Extracted text:
- - - - - - -

The company behind the redevelopment is Ashley Capital, which has a successful track record of utilizing available sites or remedying blighted properties to breathe life back into them.

“Ashley Capital is very excited about our plans to build a state-of-the-art industrial park on the former Buick City site,” said Susan Harvey, Ashley Capital senior vice president. “This development will be an economic driver for the area by increasing the economic base and providing employment opportunities.”
Construction is expected to begin in 2023 soon after the current property owner, RACER Trust, finalizes the necessary environmental agreements with the state.

In addition to cleaning up the blight and contamination, the new industrial park will address the shortage of space in Flint and the region.

Business, economic, and governmental leaders look forward to Buick City’s redevelopment and thousands of new jobs for the community.

“It’s a chance for us to think about that neighborhood not as the place where GM left, but as the place where people are coming,” Rossmaessler said.

2. ACI Plastics | 2000 Bagwell St., Flint

Bundles of plastic to be recycled at ACI Plastics

Elsewhere in Flint, ACI Plastics will become Michigan’s largest recycler of post-consumer plastic film with the recent addition of a $10-million plastics recycling facility.

The Flint-based firm is partnering with Ravago — the world’s largest distributor of plastic resins — to ship its recycled film, reconstituted as pellets, to business customers throughout the United States.

- - - - - - -

Collected material:
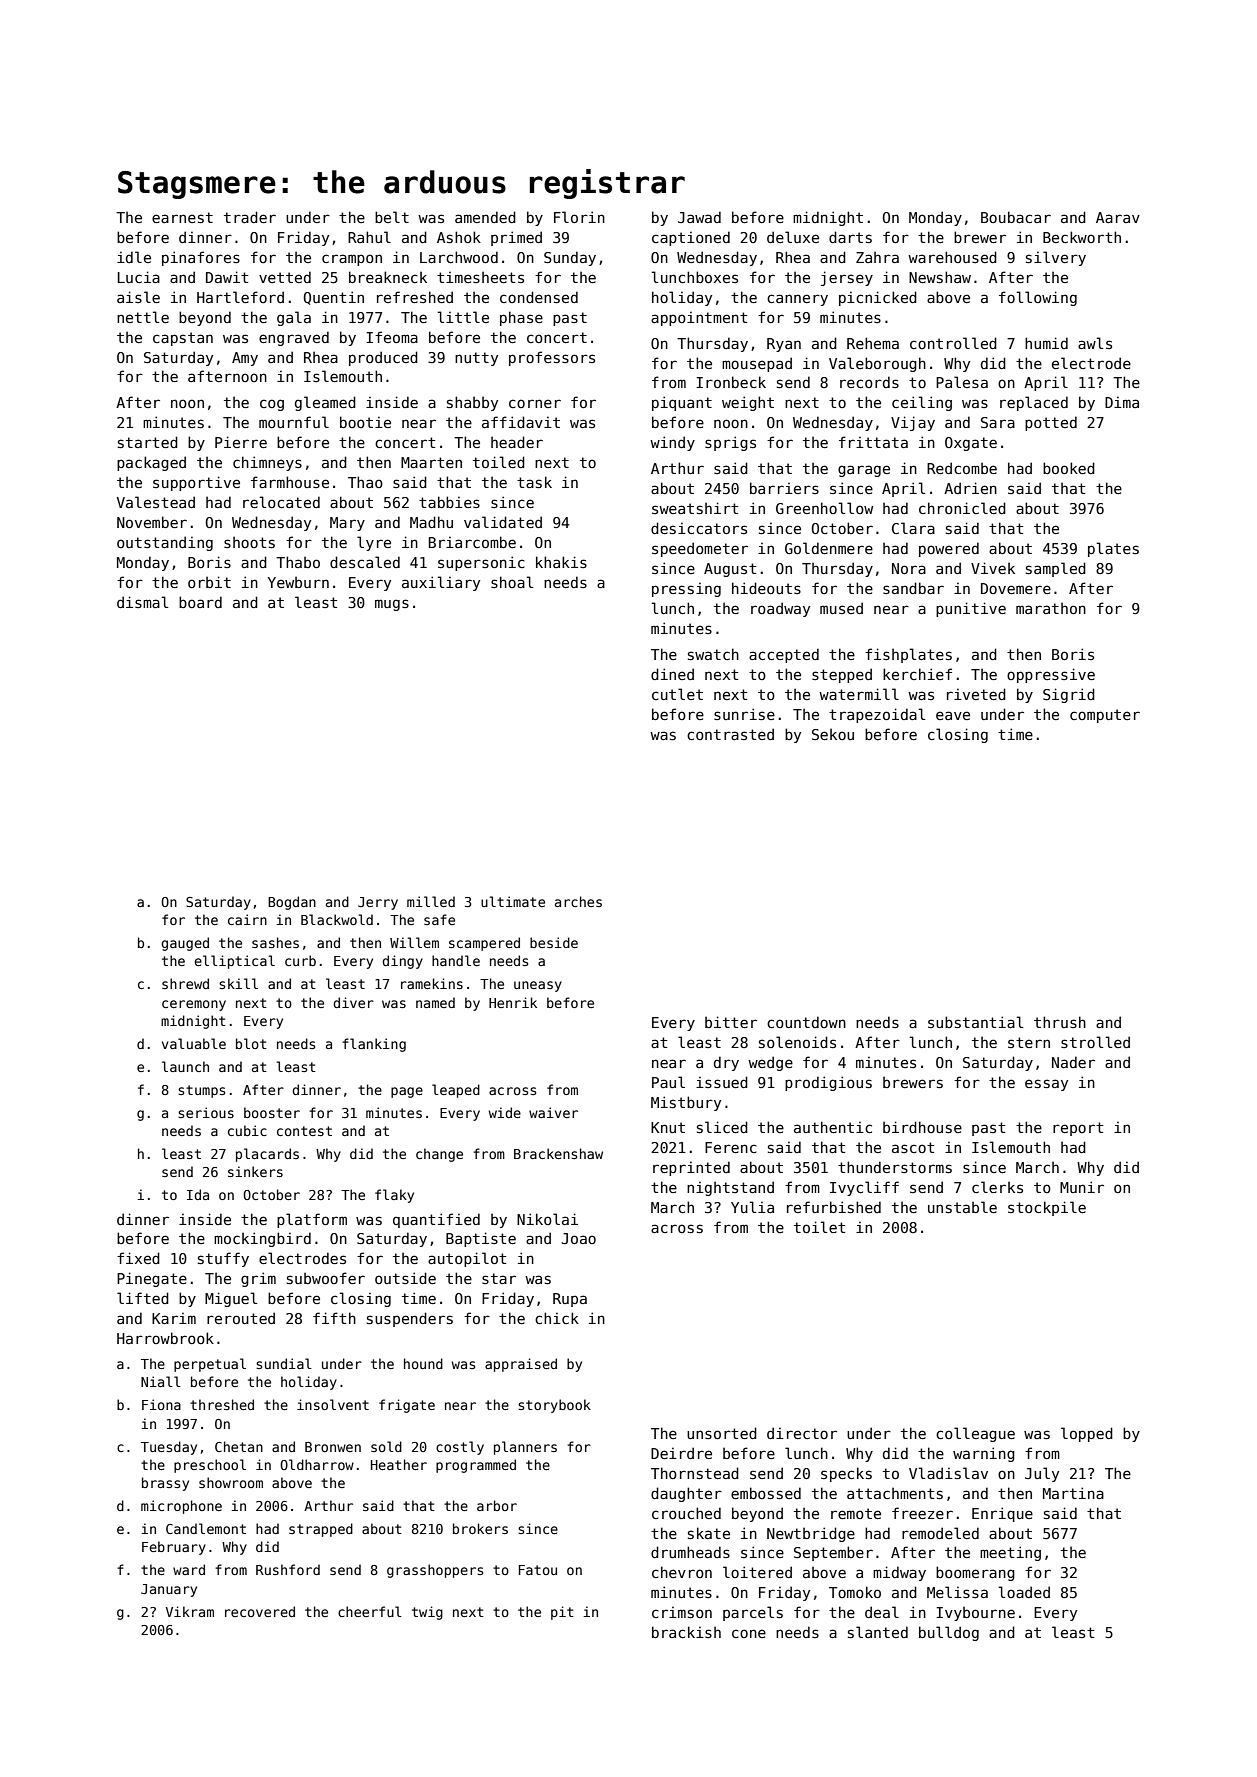 This screenshot has width=1257, height=1777. I want to click on bulldog, so click(949, 1633).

- - - - - - -

Work required:
Rewrite everything from "The company behind" down to "and the region." in the Flint redevelopment passage, swapping "industrial park" for "logistics park". You can do this without the lines.

Expected output:
The company behind the redevelopment is Ashley Capital, which has a successful track record of utilizing available sites or remedying blighted properties to breathe life back into them.

“Ashley Capital is very excited about our plans to build a state-of-the-art logistics park on the former Buick City site,” said Susan Harvey, Ashley Capital senior vice president. “This development will be an economic driver for the area by increasing the economic base and providing employment opportunities.”
Construction is expected to begin in 2023 soon after the current property owner, RACER Trust, finalizes the necessary environmental agreements with the state.

In addition to cleaning up the blight and contamination, the new logistics park will address the shortage of space in Flint and the region.